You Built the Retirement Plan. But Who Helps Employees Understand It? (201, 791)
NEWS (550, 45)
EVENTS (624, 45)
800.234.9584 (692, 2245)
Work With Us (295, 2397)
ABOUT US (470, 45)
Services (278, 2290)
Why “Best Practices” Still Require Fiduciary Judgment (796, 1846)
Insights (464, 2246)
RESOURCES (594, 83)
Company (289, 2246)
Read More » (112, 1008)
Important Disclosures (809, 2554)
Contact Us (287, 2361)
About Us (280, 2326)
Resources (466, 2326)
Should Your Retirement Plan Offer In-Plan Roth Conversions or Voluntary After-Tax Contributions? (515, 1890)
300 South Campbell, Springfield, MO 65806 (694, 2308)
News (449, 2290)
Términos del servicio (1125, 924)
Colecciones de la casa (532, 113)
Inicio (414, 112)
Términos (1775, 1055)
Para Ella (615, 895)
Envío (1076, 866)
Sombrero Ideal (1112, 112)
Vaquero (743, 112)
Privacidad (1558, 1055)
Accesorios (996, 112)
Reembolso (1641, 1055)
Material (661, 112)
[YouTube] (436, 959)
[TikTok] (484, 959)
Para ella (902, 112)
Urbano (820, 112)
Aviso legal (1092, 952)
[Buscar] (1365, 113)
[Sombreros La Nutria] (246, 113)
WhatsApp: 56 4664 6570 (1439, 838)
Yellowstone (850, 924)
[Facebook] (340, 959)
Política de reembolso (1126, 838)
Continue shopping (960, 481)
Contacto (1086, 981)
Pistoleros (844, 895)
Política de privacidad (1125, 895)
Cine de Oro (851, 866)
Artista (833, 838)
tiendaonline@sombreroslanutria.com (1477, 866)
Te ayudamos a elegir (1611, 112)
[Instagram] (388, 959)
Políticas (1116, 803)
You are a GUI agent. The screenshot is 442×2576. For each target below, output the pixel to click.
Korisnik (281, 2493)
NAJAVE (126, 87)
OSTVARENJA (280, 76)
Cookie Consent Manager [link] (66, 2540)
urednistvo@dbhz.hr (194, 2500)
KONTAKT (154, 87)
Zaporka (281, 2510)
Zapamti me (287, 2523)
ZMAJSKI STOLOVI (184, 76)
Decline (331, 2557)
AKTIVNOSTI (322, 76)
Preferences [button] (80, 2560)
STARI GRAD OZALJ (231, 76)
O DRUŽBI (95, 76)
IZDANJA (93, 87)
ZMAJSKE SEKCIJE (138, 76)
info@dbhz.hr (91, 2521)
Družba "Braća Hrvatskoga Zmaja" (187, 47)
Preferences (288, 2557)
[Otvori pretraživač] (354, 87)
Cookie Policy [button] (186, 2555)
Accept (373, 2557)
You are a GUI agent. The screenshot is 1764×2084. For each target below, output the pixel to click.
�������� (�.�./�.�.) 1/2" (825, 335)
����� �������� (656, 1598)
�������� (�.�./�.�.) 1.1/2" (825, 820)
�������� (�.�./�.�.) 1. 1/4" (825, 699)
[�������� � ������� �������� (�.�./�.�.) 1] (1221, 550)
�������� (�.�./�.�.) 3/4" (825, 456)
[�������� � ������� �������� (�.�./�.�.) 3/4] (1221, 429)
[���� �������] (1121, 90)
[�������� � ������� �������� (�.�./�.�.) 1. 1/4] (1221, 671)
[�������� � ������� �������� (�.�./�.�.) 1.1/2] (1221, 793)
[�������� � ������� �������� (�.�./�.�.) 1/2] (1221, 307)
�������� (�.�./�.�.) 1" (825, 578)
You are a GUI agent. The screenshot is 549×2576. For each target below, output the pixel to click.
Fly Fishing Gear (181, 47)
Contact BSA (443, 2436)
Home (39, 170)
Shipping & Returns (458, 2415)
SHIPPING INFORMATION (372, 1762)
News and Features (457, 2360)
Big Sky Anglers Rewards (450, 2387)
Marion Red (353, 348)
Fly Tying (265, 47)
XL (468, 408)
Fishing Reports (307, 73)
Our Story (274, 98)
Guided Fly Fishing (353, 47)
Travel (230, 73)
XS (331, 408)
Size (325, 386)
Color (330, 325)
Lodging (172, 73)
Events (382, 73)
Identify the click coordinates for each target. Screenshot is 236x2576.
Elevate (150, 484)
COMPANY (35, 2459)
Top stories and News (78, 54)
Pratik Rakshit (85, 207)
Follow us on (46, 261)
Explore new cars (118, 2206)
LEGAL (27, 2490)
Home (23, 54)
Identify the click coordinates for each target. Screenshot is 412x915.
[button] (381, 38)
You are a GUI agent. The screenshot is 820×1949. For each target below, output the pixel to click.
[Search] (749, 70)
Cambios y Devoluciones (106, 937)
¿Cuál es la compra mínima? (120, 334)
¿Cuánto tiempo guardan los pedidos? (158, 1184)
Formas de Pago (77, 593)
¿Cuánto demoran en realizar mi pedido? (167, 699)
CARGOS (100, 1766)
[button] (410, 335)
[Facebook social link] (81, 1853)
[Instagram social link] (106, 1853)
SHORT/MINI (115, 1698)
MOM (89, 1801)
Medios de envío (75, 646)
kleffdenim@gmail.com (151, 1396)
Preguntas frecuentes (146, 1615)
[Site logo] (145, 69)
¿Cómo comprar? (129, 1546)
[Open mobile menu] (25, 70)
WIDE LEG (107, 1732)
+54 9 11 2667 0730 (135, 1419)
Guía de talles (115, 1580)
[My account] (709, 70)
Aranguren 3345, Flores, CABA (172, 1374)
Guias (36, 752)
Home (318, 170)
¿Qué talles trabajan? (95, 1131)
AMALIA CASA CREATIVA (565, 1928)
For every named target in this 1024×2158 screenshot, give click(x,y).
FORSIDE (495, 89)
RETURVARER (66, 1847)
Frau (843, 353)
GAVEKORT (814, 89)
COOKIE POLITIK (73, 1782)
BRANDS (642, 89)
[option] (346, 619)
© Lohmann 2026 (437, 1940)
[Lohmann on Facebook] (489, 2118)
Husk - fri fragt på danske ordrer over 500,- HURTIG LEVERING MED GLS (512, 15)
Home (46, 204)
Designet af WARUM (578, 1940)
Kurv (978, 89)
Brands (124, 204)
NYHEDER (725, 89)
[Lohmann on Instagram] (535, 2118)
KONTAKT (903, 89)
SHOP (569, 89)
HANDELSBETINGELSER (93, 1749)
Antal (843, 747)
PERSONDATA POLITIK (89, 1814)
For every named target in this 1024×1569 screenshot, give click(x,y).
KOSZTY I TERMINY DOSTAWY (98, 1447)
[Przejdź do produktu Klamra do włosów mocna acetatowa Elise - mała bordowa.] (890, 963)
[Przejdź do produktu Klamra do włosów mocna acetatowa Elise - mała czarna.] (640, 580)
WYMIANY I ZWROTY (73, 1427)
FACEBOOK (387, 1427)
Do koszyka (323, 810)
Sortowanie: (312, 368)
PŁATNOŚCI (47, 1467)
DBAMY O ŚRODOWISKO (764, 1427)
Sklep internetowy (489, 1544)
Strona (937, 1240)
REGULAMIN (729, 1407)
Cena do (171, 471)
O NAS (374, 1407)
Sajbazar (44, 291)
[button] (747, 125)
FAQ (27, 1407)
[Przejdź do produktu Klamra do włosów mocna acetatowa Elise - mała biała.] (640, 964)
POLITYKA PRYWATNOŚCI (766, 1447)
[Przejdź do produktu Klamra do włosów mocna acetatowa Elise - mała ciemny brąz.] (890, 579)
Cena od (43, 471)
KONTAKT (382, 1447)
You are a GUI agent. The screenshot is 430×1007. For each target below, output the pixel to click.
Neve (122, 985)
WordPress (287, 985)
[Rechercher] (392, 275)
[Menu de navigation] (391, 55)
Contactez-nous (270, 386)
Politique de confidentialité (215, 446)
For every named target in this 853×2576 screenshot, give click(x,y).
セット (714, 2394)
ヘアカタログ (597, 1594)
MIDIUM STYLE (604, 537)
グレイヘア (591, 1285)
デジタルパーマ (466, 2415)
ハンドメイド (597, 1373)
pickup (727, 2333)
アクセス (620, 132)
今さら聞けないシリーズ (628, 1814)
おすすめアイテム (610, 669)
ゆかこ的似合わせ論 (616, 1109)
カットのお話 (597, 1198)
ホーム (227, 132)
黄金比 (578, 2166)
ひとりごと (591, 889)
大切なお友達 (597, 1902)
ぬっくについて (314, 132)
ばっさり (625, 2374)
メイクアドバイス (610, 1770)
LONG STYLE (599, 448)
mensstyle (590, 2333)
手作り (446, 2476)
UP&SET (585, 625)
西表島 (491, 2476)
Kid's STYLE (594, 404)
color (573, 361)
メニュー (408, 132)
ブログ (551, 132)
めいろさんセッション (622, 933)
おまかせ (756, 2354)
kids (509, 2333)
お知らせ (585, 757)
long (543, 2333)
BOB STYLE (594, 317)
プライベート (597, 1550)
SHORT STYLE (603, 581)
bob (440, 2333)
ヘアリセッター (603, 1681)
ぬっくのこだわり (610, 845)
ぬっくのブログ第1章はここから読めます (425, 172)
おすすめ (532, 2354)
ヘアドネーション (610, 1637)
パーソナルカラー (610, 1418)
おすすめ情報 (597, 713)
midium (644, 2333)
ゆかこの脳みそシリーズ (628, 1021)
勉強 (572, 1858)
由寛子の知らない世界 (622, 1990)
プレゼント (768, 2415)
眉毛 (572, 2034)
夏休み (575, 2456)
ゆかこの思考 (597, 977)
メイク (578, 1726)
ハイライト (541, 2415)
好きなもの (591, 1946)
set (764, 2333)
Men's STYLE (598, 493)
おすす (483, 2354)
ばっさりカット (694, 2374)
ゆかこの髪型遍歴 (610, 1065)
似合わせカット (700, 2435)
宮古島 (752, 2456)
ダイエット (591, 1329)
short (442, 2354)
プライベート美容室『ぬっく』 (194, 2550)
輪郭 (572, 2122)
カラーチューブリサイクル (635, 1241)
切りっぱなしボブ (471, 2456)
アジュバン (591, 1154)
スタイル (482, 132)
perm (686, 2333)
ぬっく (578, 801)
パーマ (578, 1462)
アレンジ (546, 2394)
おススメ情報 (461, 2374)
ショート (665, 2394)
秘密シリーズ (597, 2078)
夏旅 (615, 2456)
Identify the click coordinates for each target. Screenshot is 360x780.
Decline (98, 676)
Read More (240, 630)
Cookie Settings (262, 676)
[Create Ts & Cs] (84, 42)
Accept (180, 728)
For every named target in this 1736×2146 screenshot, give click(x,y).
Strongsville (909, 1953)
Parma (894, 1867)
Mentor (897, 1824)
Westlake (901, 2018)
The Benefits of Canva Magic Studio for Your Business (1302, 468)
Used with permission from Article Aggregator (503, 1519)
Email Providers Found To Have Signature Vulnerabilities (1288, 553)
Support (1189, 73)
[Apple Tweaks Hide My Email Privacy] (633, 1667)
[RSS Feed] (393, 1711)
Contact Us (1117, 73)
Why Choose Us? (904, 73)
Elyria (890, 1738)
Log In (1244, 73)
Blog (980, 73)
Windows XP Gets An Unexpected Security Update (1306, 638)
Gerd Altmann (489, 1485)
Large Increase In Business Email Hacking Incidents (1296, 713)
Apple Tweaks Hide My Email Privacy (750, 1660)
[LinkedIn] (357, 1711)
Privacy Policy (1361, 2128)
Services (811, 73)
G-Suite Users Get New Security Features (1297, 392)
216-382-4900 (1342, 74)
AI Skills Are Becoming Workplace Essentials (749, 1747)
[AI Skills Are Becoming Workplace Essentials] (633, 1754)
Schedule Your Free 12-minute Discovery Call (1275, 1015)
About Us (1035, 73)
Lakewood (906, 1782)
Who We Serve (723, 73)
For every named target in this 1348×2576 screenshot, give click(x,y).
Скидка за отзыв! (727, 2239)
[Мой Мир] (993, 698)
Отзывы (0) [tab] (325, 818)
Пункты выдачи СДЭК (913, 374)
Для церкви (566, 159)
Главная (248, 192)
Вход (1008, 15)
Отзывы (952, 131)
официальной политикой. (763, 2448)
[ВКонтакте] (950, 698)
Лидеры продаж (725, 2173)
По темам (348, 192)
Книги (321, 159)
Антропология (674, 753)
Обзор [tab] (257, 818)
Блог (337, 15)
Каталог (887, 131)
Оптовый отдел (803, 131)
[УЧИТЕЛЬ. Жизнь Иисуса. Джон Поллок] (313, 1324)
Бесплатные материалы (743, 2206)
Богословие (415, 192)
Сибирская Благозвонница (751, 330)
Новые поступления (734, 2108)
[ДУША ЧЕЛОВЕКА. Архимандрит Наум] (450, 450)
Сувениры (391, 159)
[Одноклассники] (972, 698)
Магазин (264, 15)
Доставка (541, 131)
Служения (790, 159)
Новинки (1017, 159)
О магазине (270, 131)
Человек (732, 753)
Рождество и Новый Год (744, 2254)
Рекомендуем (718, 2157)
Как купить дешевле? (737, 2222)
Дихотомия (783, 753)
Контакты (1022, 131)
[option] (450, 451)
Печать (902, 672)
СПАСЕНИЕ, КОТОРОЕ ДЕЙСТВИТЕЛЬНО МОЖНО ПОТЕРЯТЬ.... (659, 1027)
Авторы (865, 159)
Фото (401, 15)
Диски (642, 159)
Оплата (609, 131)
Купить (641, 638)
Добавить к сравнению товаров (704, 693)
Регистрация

[Requirement]:
Transcribe the listing above line for line, from the first line to the line containing "Cookie Policy [button] (186, 2555)", inclusive, with no other lines.

[Problem solution]:
You Built the Retirement Plan. But Who Helps Employees Understand It? (201, 791)
NEWS (550, 45)
EVENTS (624, 45)
800.234.9584 (692, 2245)
Work With Us (295, 2397)
ABOUT US (470, 45)
Services (278, 2290)
Why “Best Practices” Still Require Fiduciary Judgment (796, 1846)
Insights (464, 2246)
RESOURCES (594, 83)
Company (289, 2246)
Read More » (112, 1008)
Important Disclosures (809, 2554)
Contact Us (287, 2361)
About Us (280, 2326)
Resources (466, 2326)
Should Your Retirement Plan Offer In-Plan Roth Conversions or Voluntary After-Tax Contributions? (515, 1890)
300 South Campbell, Springfield, MO 65806 (694, 2308)
News (449, 2290)
Términos del servicio (1125, 924)
Colecciones de la casa (532, 113)
Inicio (414, 112)
Términos (1775, 1055)
Para Ella (615, 895)
Envío (1076, 866)
Sombrero Ideal (1112, 112)
Vaquero (743, 112)
Privacidad (1558, 1055)
Accesorios (996, 112)
Reembolso (1641, 1055)
Material (661, 112)
[YouTube] (436, 959)
[TikTok] (484, 959)
Para ella (902, 112)
Urbano (820, 112)
Aviso legal (1092, 952)
[Buscar] (1365, 113)
[Sombreros La Nutria] (246, 113)
WhatsApp: 56 4664 6570 (1439, 838)
Yellowstone (850, 924)
[Facebook] (340, 959)
Política de reembolso (1126, 838)
Continue shopping (960, 481)
Contacto (1086, 981)
Pistoleros (844, 895)
Política de privacidad (1125, 895)
Cine de Oro (851, 866)
Artista (833, 838)
tiendaonline@sombreroslanutria.com (1477, 866)
Te ayudamos a elegir (1611, 112)
[Instagram] (388, 959)
Políticas (1116, 803)
You are a GUI agent. The screenshot is 442×2576. For each target below, output the pixel to click.
Korisnik (281, 2493)
NAJAVE (126, 87)
OSTVARENJA (280, 76)
Cookie Consent Manager [link] (66, 2540)
urednistvo@dbhz.hr (194, 2500)
KONTAKT (154, 87)
Zaporka (281, 2510)
Zapamti me (287, 2523)
ZMAJSKI STOLOVI (184, 76)
Decline (331, 2557)
AKTIVNOSTI (322, 76)
Preferences [button] (80, 2560)
STARI GRAD OZALJ (231, 76)
O DRUŽBI (95, 76)
IZDANJA (93, 87)
ZMAJSKE SEKCIJE (138, 76)
info@dbhz.hr (91, 2521)
Družba "Braća Hrvatskoga Zmaja" (187, 47)
Preferences (288, 2557)
[Otvori pretraživač] (354, 87)
Cookie Policy [button] (186, 2555)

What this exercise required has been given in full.